At last Thursday’s planning board meeting, board member Michael Capuano said he supported an alternative plan, a so-called “Option Two,” which would retain the RB residential zone along the southwest side of Elm Street, because residents in the neighborhood were opposed to the change.

“I just don’t think it’s the right message to send to the neighborhood to tell people who don’t want it, ‘I’m sorry, but our plans for the area going forward are more important than the homes there,’ ” said Capuano. “Why am I going to make people who hate the idea of having their homes downzoned make the same arguments again in front of the Board of Aldermen?”

Planning Board Chairman Kevin Prior said the rezoning plan recommended by the city planning staff was the end result of an “open, public process,” and moved the vote to recommend the plan to the Board of Aldermen.

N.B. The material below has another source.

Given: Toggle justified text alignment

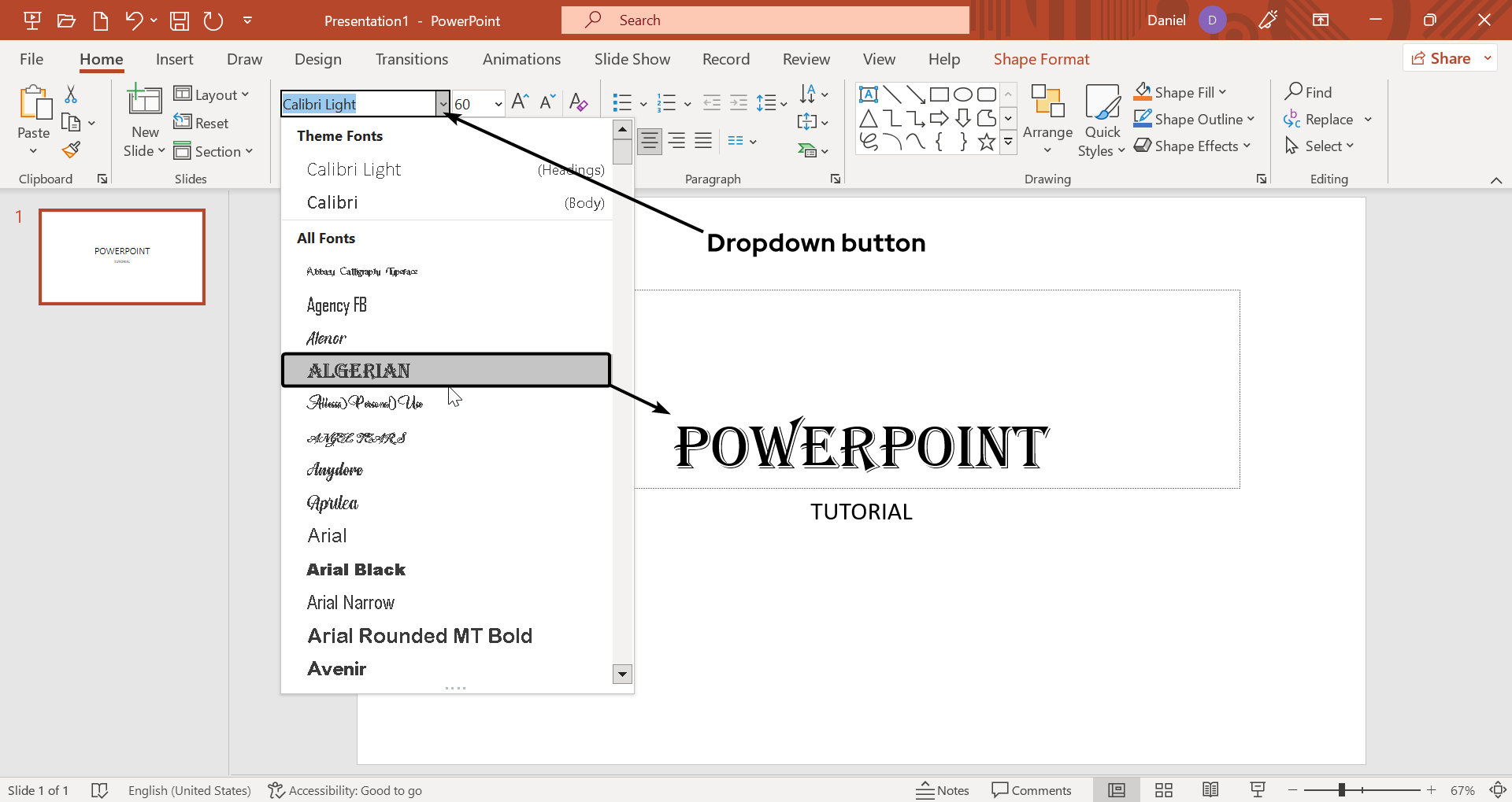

“We have to open the door. We have to allow these possibilities,” said Prior, saying a worst-case scenario for overdevelopment in the neighborhood was unlikely. “For everyone who spoke against it, they or their families would have to turn over their parcels of land to someone who was looking to accumulate all kinds of parcels of land in that area to develop it seriously. We need to stop closing our minds to the possibilities of development in this city.”

A majority of the planning board voted to recommend the rezoning ordinance as written and to send it to the Board of Alderman, with Capuano voting against it.

Board member Elizabeth Moroney said she would have preferred to have had the opportunity to vote on Option Two, because it did “what we wanted it to do and protects what we wanted to protect.” But she ultimately voted in favor of the rezoning recommendation. “I think it’s important that the city gets ahead of the economy,” said Moroney.

Residents were not invited to speak at the meeting, since the public comments period had closed. But more than a dozen were in attendance. Almost immediately following the vote, unhappy neighbors were already exchanging contact information and discussing possible next steps in opposing the rezoning plan.

“I don’t like to see them come in and destroy my neighborhood,” said Mary Ghioni, a Mossland Avenue resident who has lived in the neighborhood for 50 years, and owns six properties there. “They think they know what’s best for the neighborhood. I take pride in my neighborhood and what they’re trying to do is destroy it.”